Abigail Smith was born in 1744 at Weymouth, Massachusetts. On her mother's side, she descended from the Quincys, a family of great prestige in the colony; her father and other forebearers were Congregational ministers, leaders in a society that held its clergy in high esteem.
Like other women of the time, Abigail lacked formal education, but her curiosity spurred her keen intelligence, and she read avidly the books at hand. Reading created a bond between her and young John Adams, Harvard graduate launched on a career in law, and they were married in 1764. It was a marriage of the mind and of the heart, enduring for more than half a century.
The young couple lived on John's small farm at Braintree or in Boston as his practice expanded. In ten years, Abigail bore three sons and two daughters. She looked after family and home when John went traveling as circuit judge. "Alas!" she wrote in December 1773, "How many snow banks divide thee and me...."
Long separations kept Abigail from her husband while he served the country they loved, as delegate to the Continental Congress, envoy abroad, and elected officer under the Constitution. Her letters--pungent, witty, and vivid, spelled just as she spoke--detail her life in times of revolution.
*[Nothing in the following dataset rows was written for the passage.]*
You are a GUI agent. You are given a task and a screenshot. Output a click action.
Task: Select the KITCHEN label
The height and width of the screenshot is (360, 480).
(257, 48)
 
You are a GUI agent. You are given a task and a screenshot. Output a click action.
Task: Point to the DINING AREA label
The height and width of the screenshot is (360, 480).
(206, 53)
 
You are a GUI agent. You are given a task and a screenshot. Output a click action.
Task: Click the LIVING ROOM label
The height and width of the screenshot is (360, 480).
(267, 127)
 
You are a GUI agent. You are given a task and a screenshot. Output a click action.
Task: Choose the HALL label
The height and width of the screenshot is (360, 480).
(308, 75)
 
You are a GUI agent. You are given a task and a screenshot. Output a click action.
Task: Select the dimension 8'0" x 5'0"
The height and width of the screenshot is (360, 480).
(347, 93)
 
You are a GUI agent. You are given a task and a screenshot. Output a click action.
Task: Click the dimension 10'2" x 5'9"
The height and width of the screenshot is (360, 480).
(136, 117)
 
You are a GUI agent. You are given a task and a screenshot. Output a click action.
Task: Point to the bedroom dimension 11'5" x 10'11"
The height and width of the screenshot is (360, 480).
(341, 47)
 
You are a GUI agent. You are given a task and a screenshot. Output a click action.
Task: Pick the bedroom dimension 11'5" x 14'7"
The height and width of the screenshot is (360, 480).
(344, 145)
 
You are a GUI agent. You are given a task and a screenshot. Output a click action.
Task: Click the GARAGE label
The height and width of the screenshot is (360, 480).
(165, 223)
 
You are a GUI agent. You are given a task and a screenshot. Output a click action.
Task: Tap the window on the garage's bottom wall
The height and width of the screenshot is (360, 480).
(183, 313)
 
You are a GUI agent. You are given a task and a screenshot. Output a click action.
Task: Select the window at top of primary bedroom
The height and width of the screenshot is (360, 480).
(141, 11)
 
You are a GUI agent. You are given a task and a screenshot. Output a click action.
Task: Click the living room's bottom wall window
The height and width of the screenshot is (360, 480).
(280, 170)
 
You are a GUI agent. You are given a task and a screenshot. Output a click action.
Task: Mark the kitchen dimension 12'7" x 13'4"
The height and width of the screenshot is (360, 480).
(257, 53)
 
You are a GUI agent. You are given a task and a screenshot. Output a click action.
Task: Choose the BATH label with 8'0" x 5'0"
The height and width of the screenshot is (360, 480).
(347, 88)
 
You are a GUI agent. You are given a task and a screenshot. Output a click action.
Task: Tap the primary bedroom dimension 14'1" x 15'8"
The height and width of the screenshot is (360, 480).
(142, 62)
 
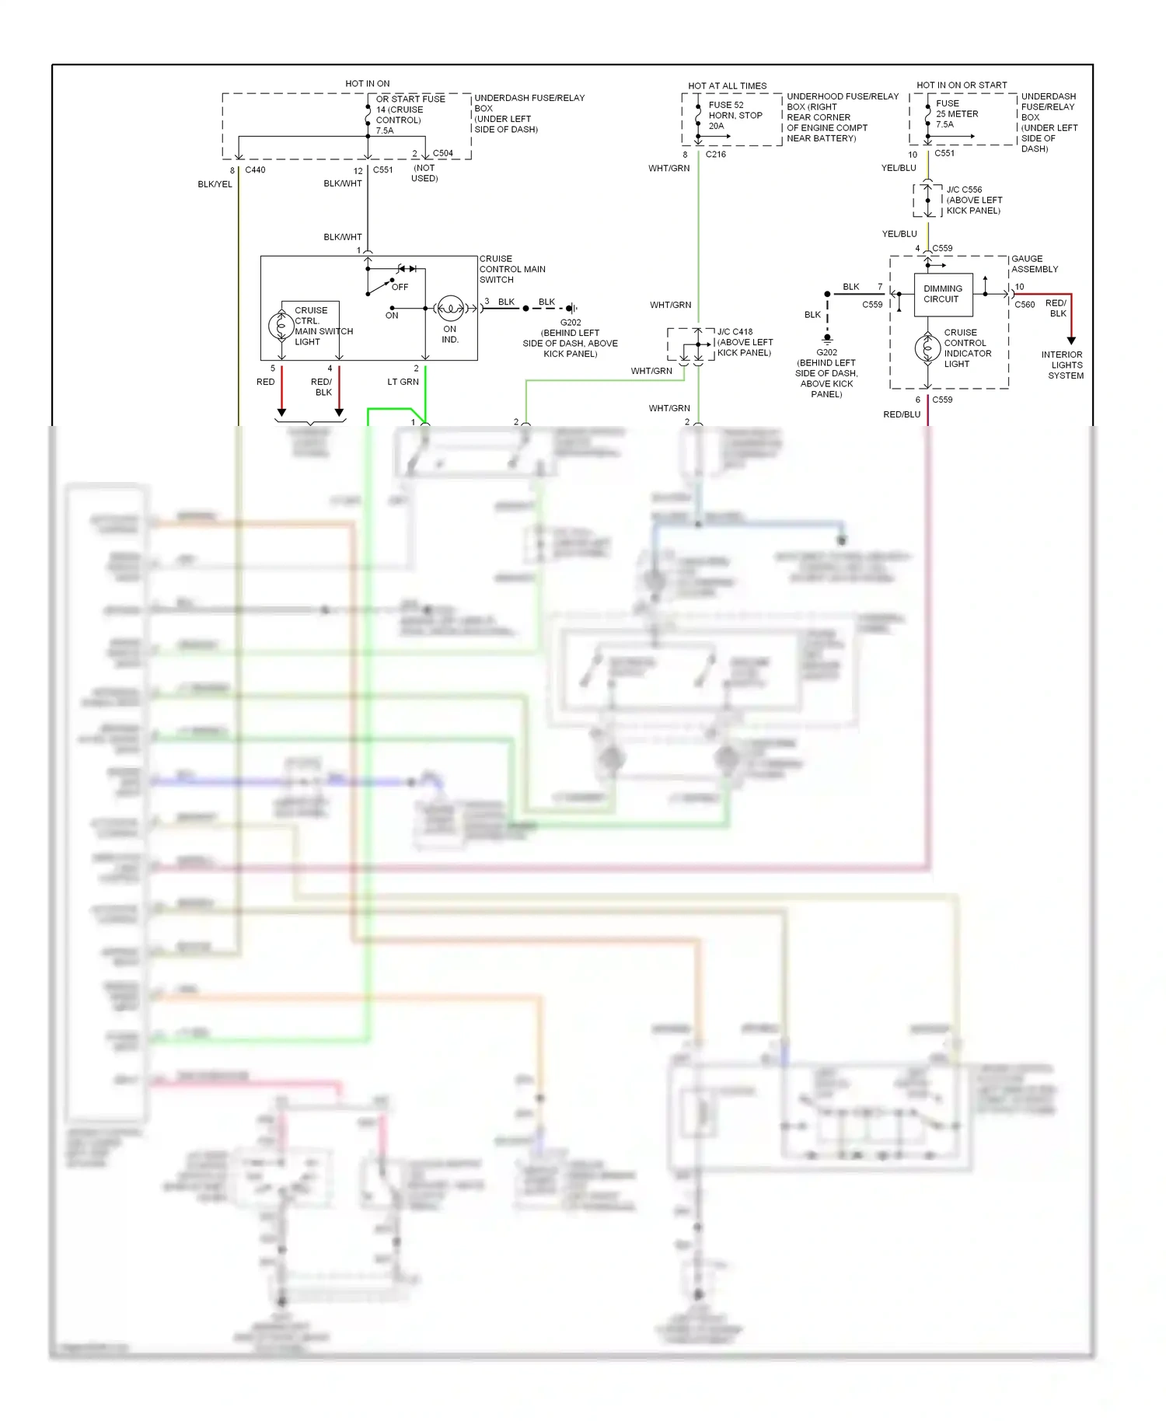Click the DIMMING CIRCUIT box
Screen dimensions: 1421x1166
pyautogui.click(x=943, y=295)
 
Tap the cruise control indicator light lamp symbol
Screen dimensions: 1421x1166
pyautogui.click(x=927, y=348)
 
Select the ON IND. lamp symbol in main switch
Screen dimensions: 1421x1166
pyautogui.click(x=451, y=309)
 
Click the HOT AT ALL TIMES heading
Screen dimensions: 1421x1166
pyautogui.click(x=727, y=86)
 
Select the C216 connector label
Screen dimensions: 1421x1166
pyautogui.click(x=715, y=154)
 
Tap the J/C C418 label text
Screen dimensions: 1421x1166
pyautogui.click(x=735, y=331)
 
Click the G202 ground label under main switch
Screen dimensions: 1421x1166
pyautogui.click(x=570, y=323)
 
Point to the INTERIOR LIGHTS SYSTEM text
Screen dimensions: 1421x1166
pyautogui.click(x=1063, y=365)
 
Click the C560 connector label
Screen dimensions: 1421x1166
pyautogui.click(x=1025, y=305)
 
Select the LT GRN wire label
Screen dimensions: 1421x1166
pyautogui.click(x=403, y=382)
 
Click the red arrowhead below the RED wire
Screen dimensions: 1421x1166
pyautogui.click(x=282, y=412)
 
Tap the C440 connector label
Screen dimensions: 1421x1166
pyautogui.click(x=255, y=169)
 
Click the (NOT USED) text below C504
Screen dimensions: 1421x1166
pyautogui.click(x=424, y=173)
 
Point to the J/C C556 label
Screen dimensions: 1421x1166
pyautogui.click(x=964, y=190)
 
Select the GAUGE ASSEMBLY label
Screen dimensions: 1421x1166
pyautogui.click(x=1035, y=264)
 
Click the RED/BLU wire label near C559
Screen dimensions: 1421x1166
pyautogui.click(x=902, y=414)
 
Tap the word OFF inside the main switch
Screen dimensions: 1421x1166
pyautogui.click(x=400, y=287)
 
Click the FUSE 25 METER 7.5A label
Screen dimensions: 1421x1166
pyautogui.click(x=957, y=113)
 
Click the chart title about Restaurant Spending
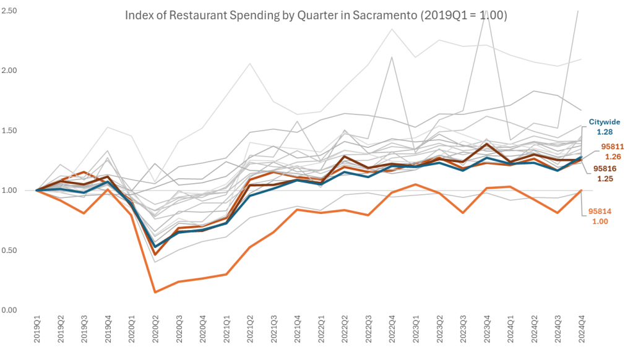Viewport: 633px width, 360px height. pos(316,15)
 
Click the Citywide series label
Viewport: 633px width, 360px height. pos(604,122)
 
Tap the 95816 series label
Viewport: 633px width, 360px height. pos(604,168)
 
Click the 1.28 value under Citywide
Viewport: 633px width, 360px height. pos(604,132)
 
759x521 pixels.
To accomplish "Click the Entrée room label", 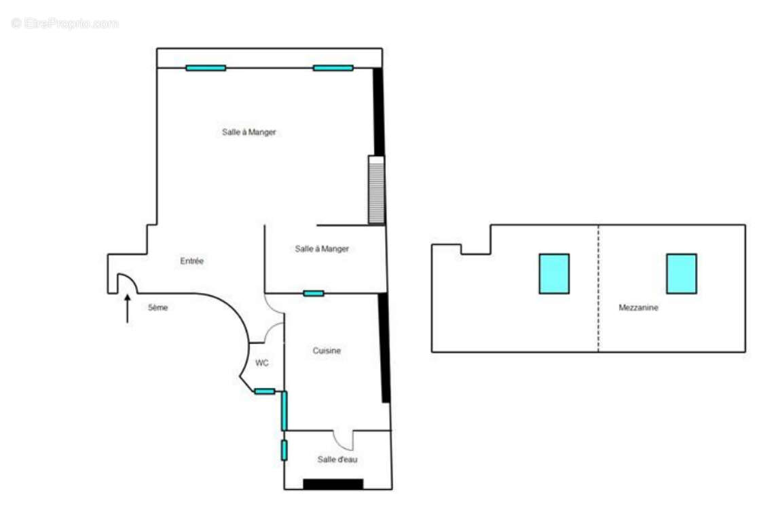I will pos(192,261).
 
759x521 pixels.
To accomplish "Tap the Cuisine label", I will pos(327,351).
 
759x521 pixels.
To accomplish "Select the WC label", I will pos(262,363).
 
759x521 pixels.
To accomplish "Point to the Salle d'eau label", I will pos(337,459).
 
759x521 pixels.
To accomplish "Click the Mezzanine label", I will pos(638,307).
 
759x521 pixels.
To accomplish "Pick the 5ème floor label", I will pos(158,307).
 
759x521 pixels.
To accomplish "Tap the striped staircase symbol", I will pos(376,190).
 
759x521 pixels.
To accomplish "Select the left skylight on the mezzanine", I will pos(554,273).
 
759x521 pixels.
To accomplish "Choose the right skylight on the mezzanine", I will pos(681,273).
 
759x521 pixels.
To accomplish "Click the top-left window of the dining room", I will pos(206,68).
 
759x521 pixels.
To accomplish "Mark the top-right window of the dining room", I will pos(333,68).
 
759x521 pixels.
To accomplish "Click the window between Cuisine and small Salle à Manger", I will pos(314,293).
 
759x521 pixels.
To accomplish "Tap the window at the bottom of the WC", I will pos(265,391).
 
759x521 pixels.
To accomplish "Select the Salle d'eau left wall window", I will pos(284,450).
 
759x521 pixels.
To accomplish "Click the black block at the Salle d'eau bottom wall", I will pos(333,484).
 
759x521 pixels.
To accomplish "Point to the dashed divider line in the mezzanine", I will pos(598,288).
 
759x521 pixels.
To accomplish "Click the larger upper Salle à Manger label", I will pos(249,132).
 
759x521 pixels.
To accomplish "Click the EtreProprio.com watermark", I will pos(65,23).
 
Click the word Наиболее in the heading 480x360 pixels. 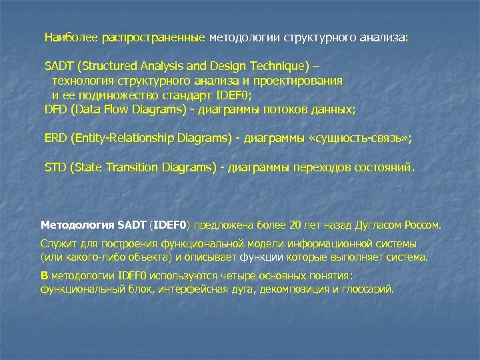[x=71, y=37]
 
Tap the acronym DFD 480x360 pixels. [x=56, y=107]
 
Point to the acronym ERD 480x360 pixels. [x=56, y=138]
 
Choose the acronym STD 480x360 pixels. [x=55, y=167]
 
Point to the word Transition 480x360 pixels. [x=131, y=167]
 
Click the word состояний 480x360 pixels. [x=387, y=167]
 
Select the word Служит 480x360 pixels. [x=57, y=243]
They tell the story of a woman who stayed at home to struggle with wartime shortages and inflation; to run the farm with a minimum of help; to teach four children when formal education was interrupted. Most of all, they tell of her loneliness without her "dearest Friend." The "one single expression," she said, "dwelt upon my mind and played about my Heart...."
In her letters, Abigail's patriotism, feminist concerns, and abolitionism stand out. She wrote eloquently against slavery, many years before the abolitionist movement, and on behalf of women. Evident in her letters is an astute political and strategic sense, and devoted patriotism. It was she who entreated her husband to "remember the ladies."
In 1784, Abigail joined John at his diplomatic post in Paris and observed with interest the manners of the French. After 1785, she filled the difficult role of wife of the first United States Minister to Great Britain, doing so with dignity and tact. The John and Abigail returned to Massachusetts in 1788, at which point they moved into the handsome house they had just acquired in Braintree, later called Quincy, which would serve as their home for the rest of their lives.
As wife of the first Vice President, Abigail became a good friend of Mrs. Washington and a valued help in official entertaining. She drew upon her experience in courts and society abroad. After 1791, however, poor health forced her to spend as much time as possible in Quincy. Illness or trouble found her resolute; as she once declared, she would "not forget the blessings which sweeten life."
When John Adams was elected President, Abigail continued a formal pattern of entertaining--even in the primitive conditions she found at the new capital in November 1800. The city was wilderness, the President's House far from completion. Her private complaints to her family provide blunt accounts of both, but for her three months in Washington, she did her part by holding dinners and receptions.
The Adamses retired to Quincy in 1801 and for 17 years enjoyed the companionship that public life had long denied them. Abigail died in 1818 and is buried beside her husband in United First Parish Church.